• _Textabschnitt_

====================

Doch wie fängt man am besten an, etwas über diesen Film zu sagen, ohne allzu einseitig zu werden? Am besten wohl mit spontanen Eindrücken wie opulent, bildgewaltig, surreal und natürlich metaphorisch bis zum Äußersten. Vordergründig ein Actionfilm, aber bei genaueren Hinsehen eine zutiefst philosophische Dystopie mit Plagal- oder sogar einem Trugschluss.
Das beginnt schon beim Titel. Im englischen Original heißt der Film „
Days Of Future Past“ (=>
Homepage), was man sinngemäß übersetzen müsste mit
„Tage der zukünftigen Vergangenheit“, ein wunderbares Oxymoron, das einem William Shakespeare alle Ehre gemacht hätte, das man allerdings in der deutschen Version zu
„Zukunft ist Vergangenheit“ verkommen lässt und welches den eigentlichen Sinn des Plots nicht wirklich zu fassen vermag.
Worum geht es? Der Film basiert auf zwei sich diametral entgegengesetzten und sich grundlegend widersprechenden Theoremen über das Phänomen Zeit: Was ist Zeit? Wie haben wir uns Zeit vorzustellen? Ist Zeit beeinflussbar oder statisch? Können wir auf unsere Zukunft Einfluss nehmen oder sind wir doch nur Marionetten in einem großen übergeordneten Plan des Schicksals, dem wir einfach nicht entkommen können?

====================

Schreibe den Teil der Filmbesprechung erneut ab, der mit den Worten „Das beginnt schon“ beginnt und mit „zu fassen vermag.“ endet. Setze dabei „Paradoxon“ an die Stelle von „Oxymoron“.

• _Extrahierte Einträge_
====================

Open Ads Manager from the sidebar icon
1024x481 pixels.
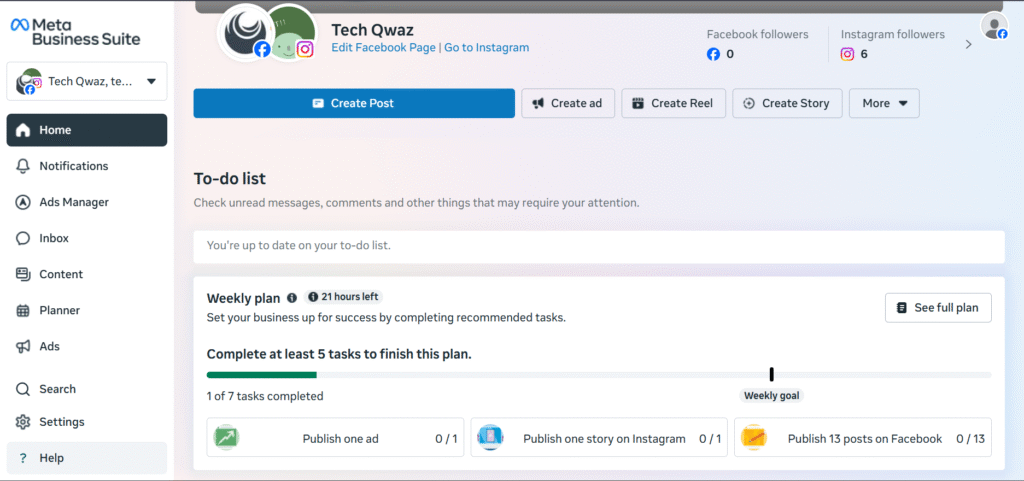(x=23, y=202)
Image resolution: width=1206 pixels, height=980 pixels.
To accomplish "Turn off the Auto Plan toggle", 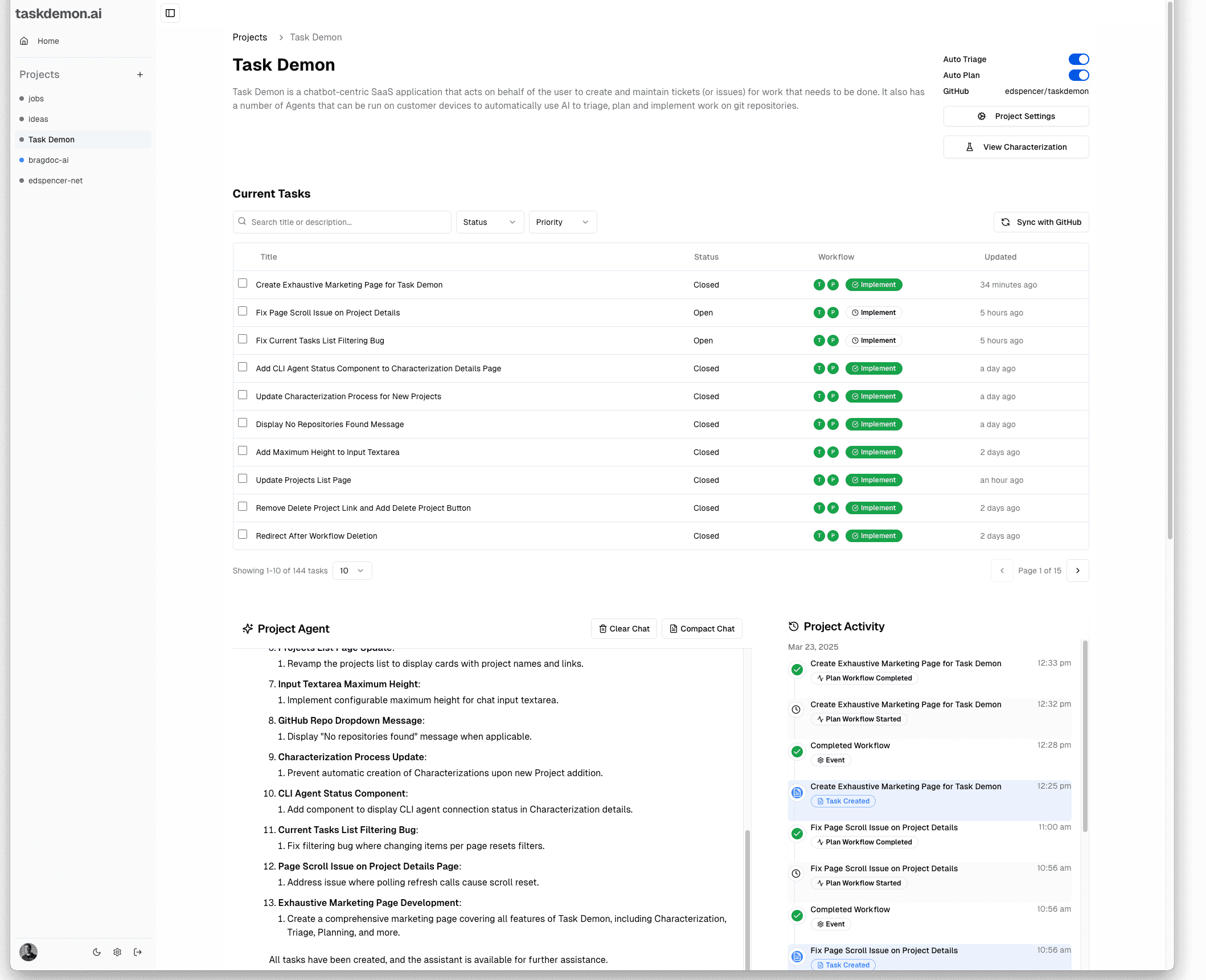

====================

• _Ausgabe_
Das beginnt schon beim Titel. Im englischen Original heißt der Film „
Days Of Future Past“ (=>
Homepage), was man sinngemäß übersetzen müsste mit
„Tage der zukünftigen Vergangenheit“, ein wunderbares Paradoxon, das einem William Shakespeare alle Ehre gemacht hätte, das man allerdings in der deutschen Version zu
„Zukunft ist Vergangenheit“ verkommen lässt und welches den eigentlichen Sinn des Plots nicht wirklich zu fassen vermag.